Ironically, had contraception been available, there’s also a good chance she would have avoided pregnancy without it; ignorance plays a role in her story. Fourteen and just a few months into menarch, my mother said she asked her mothers where babies come the year before she got pregnant, when her mother gave birth for the last time. “The Indians bring it,” her mother told her, “but they break my leg, so I have to go into the hospital for two weeks.” This is sex education circa 1950, that golden era so many people want to revive. My mother wasn’t taught how to keep her body healthy, she was taught she was supposed to date from this group of good boys, but not that group of bad boys.
Unlike my mother, I chose to marry when I was 20. Contraceptives were readily available, but many of the things ACA calls for today weren’t yet on the market. Becaue of chronic migraine, I opted for less reliable methods, and I got pregnant. We’d been together for nine years, married for five, and would have waited longer, by choice. We decided fate had made the choice for us. Thanks to an inflationary bubble on malpractice insurance for ob/gyn’s in the 1980s, I still lived with indecision and agony over the pregnancy. Doctors were quitting the practice because if increasing premiums, and a lot of women without my high-risk family histories had trouble finding doctors. Because of my mother’s reproductive history, I couldn’t find a doctor; I was an insurance risk, and maternal insurance coverage was optional. Finally, my awesome doctor agreed to deliver my baby if I’d agree to have an amniocentesis, so at 16 weeks, a technician held an ultrasound paddle to my tiny baby bump, and my doctor stuck a giant needle through into my uterus next to the fetus we could see floating on the screen. Tiny heart, fluttering. Spinal measurements, good. But sixteen weeks is far, far too early to see neural-tube defects, and the costly genetic profiling in a 1980’s medical lab took ten long, long weeks to receive; putting an action based on the results of the genetic testing I was required to receive at the end of my second trimester or the beginning of my third. My choice would have been made with consideration of my two sisters, starved after nine months of pregnancy; I would have aborted, and it would have been likely been a late-term abortion. This is a tremendously difficult thing to consider, something I cannot imagine any women taking lightly, something it appalls me that so many people think women do take lightly.

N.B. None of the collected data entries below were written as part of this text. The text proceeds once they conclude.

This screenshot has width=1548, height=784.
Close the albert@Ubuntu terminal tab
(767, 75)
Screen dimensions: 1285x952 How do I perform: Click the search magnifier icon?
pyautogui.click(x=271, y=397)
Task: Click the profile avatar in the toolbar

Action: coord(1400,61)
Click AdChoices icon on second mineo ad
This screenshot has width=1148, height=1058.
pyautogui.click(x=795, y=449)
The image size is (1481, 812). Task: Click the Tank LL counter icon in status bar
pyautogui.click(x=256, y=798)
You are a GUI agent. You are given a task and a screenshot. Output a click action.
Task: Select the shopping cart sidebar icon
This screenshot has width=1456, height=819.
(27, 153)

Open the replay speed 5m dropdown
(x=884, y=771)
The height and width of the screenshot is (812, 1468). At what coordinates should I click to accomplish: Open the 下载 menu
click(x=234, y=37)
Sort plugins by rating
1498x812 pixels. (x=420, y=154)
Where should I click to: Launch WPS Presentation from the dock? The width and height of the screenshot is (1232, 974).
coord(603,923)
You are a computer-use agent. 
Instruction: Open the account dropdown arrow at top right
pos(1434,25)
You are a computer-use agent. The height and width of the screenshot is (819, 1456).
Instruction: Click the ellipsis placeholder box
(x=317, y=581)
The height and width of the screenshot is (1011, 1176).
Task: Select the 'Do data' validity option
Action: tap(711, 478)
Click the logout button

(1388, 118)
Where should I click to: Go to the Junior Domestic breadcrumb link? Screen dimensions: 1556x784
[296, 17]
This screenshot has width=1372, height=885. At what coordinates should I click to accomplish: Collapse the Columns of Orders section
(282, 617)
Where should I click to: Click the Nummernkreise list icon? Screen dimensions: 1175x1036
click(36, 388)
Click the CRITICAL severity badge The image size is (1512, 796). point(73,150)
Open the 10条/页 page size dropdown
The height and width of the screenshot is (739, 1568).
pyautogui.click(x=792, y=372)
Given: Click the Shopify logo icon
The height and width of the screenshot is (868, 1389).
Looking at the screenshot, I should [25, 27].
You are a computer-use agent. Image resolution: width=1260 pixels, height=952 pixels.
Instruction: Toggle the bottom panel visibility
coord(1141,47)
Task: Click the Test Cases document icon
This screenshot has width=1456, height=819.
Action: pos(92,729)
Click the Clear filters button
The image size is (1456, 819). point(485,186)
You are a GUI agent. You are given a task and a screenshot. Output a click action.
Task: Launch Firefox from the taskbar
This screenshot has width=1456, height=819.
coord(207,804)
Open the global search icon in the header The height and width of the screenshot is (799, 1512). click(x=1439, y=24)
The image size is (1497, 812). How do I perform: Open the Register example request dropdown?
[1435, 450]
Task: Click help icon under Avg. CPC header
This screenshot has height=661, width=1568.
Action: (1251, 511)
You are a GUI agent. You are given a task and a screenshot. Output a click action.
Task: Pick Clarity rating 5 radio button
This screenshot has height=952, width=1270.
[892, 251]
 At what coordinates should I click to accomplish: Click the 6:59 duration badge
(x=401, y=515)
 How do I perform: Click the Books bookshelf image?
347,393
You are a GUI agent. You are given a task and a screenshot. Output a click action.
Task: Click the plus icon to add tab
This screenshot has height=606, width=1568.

We cannot change what was, I can’t give my mother back her innocence by undoing myself, and I can’t imagine life without my eldest. Yet if I could give my mother the agency to make these choices for herself, in accordance with her own conscience, I would opt to never have been.
To be forced or coerced into pregnancy because someone else’s beliefs interfere with her self-determination absconds a woman’s control of her body. Even worse, it’s absconds with her moral agency; and recognition of that agency is tenuous at best; 2012, when the UN first called contraception a universal human rights, was just a few days ago; 1960 too recent to have aided my mother. Universal rights aren’t earned, but if they were, the facts show that for the most part, women who have access to contraception and reproductive healthcare reproduce responsibly.
Thank you to Jason Kuznicki for his help editing this, any errors you find were introduced with my re-write. His efforts made this a much better piece. (And editors, feel free to correct the grammatical ones, please. I rely on the kindness of editors.)